▶ [Task instructions]
Restate the records in full, keeping every word as it is.

▶ [Recorded data]
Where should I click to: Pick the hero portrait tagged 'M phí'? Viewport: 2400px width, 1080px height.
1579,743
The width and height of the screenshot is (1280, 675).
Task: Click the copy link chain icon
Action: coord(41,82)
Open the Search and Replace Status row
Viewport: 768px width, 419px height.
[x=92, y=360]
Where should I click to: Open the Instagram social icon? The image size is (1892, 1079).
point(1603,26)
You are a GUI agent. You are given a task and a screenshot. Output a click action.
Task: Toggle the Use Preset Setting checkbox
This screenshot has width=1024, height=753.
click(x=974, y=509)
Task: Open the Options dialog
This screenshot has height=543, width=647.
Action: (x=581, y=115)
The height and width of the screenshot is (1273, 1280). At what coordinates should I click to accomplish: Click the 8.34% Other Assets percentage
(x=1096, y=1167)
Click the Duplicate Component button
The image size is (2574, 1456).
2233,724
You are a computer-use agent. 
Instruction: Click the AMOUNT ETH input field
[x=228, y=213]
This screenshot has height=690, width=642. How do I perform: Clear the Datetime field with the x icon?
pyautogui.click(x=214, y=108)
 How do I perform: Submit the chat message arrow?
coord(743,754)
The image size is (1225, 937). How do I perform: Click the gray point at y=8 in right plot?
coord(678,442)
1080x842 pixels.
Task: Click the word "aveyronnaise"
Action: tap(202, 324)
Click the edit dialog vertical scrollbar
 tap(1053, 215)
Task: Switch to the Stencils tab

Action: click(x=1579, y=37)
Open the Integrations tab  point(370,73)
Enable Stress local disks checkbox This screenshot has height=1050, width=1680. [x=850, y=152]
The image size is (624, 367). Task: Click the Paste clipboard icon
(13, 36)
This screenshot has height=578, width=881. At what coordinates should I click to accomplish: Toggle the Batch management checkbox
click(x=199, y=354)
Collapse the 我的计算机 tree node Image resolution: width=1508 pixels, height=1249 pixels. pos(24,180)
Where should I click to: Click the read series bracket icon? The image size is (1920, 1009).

▶ [Problem solution]
Where should I click to: Pick the hero portrait tagged 'M phí'? Viewport: 2400px width, 1080px height.
1579,743
The width and height of the screenshot is (1280, 675).
Task: Click the copy link chain icon
Action: coord(41,82)
Open the Search and Replace Status row
Viewport: 768px width, 419px height.
[x=92, y=360]
Where should I click to: Open the Instagram social icon? The image size is (1892, 1079).
point(1603,26)
You are a GUI agent. You are given a task and a screenshot. Output a click action.
Task: Toggle the Use Preset Setting checkbox
This screenshot has width=1024, height=753.
click(x=974, y=509)
Task: Open the Options dialog
This screenshot has height=543, width=647.
Action: (x=581, y=115)
The height and width of the screenshot is (1273, 1280). At what coordinates should I click to accomplish: Click the 8.34% Other Assets percentage
(x=1096, y=1167)
Click the Duplicate Component button
The image size is (2574, 1456).
2233,724
You are a computer-use agent. 
Instruction: Click the AMOUNT ETH input field
[x=228, y=213]
This screenshot has height=690, width=642. How do I perform: Clear the Datetime field with the x icon?
pyautogui.click(x=214, y=108)
 How do I perform: Submit the chat message arrow?
coord(743,754)
The image size is (1225, 937). How do I perform: Click the gray point at y=8 in right plot?
coord(678,442)
1080x842 pixels.
Task: Click the word "aveyronnaise"
Action: tap(202, 324)
Click the edit dialog vertical scrollbar
 tap(1053, 215)
Task: Switch to the Stencils tab

Action: click(x=1579, y=37)
Open the Integrations tab  point(370,73)
Enable Stress local disks checkbox This screenshot has height=1050, width=1680. [x=850, y=152]
The image size is (624, 367). Task: Click the Paste clipboard icon
(13, 36)
This screenshot has height=578, width=881. At what coordinates should I click to accomplish: Toggle the Batch management checkbox
click(x=199, y=354)
Collapse the 我的计算机 tree node Image resolution: width=1508 pixels, height=1249 pixels. pos(24,180)
Where should I click to: Click the read series bracket icon? The image size is (1920, 1009).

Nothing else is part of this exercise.